• _Data for this task_:
****

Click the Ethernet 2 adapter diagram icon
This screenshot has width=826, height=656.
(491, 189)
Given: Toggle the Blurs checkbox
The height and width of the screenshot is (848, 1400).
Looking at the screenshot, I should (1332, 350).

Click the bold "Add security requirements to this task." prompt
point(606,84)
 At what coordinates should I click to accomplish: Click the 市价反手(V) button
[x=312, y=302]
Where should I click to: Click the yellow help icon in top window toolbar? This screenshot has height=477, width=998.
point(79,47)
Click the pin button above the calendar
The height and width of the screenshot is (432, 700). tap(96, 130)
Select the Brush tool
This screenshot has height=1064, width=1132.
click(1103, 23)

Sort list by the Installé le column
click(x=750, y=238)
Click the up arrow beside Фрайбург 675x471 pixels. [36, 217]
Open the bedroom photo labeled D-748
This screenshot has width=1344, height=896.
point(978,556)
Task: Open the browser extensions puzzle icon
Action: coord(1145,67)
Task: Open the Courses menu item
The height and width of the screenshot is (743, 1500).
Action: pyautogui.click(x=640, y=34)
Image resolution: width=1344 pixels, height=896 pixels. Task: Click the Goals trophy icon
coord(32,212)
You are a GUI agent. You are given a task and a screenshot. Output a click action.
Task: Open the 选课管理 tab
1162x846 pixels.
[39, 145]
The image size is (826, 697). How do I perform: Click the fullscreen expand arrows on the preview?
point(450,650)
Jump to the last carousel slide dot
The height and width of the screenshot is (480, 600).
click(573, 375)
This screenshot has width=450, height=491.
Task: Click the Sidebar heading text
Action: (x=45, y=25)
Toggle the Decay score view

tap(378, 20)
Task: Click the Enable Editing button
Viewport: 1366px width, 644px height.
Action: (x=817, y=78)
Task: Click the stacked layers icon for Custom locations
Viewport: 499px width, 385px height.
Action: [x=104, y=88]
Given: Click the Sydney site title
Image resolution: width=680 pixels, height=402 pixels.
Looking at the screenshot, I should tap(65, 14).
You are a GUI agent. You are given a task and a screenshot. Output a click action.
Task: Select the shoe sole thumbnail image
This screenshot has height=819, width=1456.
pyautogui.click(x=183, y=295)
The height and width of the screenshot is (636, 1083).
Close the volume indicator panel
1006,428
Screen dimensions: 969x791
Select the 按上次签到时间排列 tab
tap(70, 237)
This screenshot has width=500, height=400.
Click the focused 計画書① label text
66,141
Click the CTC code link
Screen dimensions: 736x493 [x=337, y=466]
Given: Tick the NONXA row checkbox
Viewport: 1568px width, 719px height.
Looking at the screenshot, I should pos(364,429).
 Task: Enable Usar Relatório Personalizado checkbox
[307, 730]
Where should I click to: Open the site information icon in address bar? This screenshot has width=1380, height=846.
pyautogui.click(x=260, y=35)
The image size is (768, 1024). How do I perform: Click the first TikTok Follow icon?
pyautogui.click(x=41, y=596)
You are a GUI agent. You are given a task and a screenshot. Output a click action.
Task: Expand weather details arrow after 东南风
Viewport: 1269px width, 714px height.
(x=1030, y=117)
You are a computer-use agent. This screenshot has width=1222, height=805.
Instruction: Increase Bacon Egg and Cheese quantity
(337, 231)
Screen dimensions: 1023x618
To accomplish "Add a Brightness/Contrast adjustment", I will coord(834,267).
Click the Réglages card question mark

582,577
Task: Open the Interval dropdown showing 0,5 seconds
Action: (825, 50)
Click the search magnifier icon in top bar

****

• _Work instructions_:
Please rewrite the listing above with every "checkbox" changed to "check box" and nothing else altered.

• _Solved exercise_:
Click the Ethernet 2 adapter diagram icon
This screenshot has width=826, height=656.
(491, 189)
Given: Toggle the Blurs check box
The height and width of the screenshot is (848, 1400).
Looking at the screenshot, I should (1332, 350).

Click the bold "Add security requirements to this task." prompt
point(606,84)
 At what coordinates should I click to accomplish: Click the 市价反手(V) button
[x=312, y=302]
Where should I click to: Click the yellow help icon in top window toolbar? This screenshot has height=477, width=998.
point(79,47)
Click the pin button above the calendar
The height and width of the screenshot is (432, 700). tap(96, 130)
Select the Brush tool
This screenshot has height=1064, width=1132.
click(1103, 23)

Sort list by the Installé le column
click(x=750, y=238)
Click the up arrow beside Фрайбург 675x471 pixels. [36, 217]
Open the bedroom photo labeled D-748
This screenshot has width=1344, height=896.
point(978,556)
Task: Open the browser extensions puzzle icon
Action: coord(1145,67)
Task: Open the Courses menu item
The height and width of the screenshot is (743, 1500).
Action: pyautogui.click(x=640, y=34)
Image resolution: width=1344 pixels, height=896 pixels. Task: Click the Goals trophy icon
coord(32,212)
You are a GUI agent. You are given a task and a screenshot. Output a click action.
Task: Open the 选课管理 tab
1162x846 pixels.
[39, 145]
The image size is (826, 697). How do I perform: Click the fullscreen expand arrows on the preview?
point(450,650)
Jump to the last carousel slide dot
The height and width of the screenshot is (480, 600).
click(573, 375)
This screenshot has width=450, height=491.
Task: Click the Sidebar heading text
Action: (x=45, y=25)
Toggle the Decay score view

tap(378, 20)
Task: Click the Enable Editing button
Viewport: 1366px width, 644px height.
Action: (x=817, y=78)
Task: Click the stacked layers icon for Custom locations
Viewport: 499px width, 385px height.
Action: [x=104, y=88]
Given: Click the Sydney site title
Image resolution: width=680 pixels, height=402 pixels.
Looking at the screenshot, I should tap(65, 14).
You are a GUI agent. You are given a task and a screenshot. Output a click action.
Task: Select the shoe sole thumbnail image
This screenshot has height=819, width=1456.
pyautogui.click(x=183, y=295)
The height and width of the screenshot is (636, 1083).
Close the volume indicator panel
1006,428
Screen dimensions: 969x791
Select the 按上次签到时间排列 tab
tap(70, 237)
This screenshot has width=500, height=400.
Click the focused 計画書① label text
66,141
Click the CTC code link
Screen dimensions: 736x493 [x=337, y=466]
Given: Tick the NONXA row check box
Viewport: 1568px width, 719px height.
Looking at the screenshot, I should pos(364,429).
 Task: Enable Usar Relatório Personalizado check box
[307, 730]
Where should I click to: Open the site information icon in address bar? This screenshot has width=1380, height=846.
pyautogui.click(x=260, y=35)
The image size is (768, 1024). How do I perform: Click the first TikTok Follow icon?
pyautogui.click(x=41, y=596)
You are a GUI agent. You are given a task and a screenshot. Output a click action.
Task: Expand weather details arrow after 东南风
Viewport: 1269px width, 714px height.
(x=1030, y=117)
You are a computer-use agent. This screenshot has width=1222, height=805.
Instruction: Increase Bacon Egg and Cheese quantity
(337, 231)
Screen dimensions: 1023x618
To accomplish "Add a Brightness/Contrast adjustment", I will coord(834,267).
Click the Réglages card question mark

582,577
Task: Open the Interval dropdown showing 0,5 seconds
Action: (825, 50)
Click the search magnifier icon in top bar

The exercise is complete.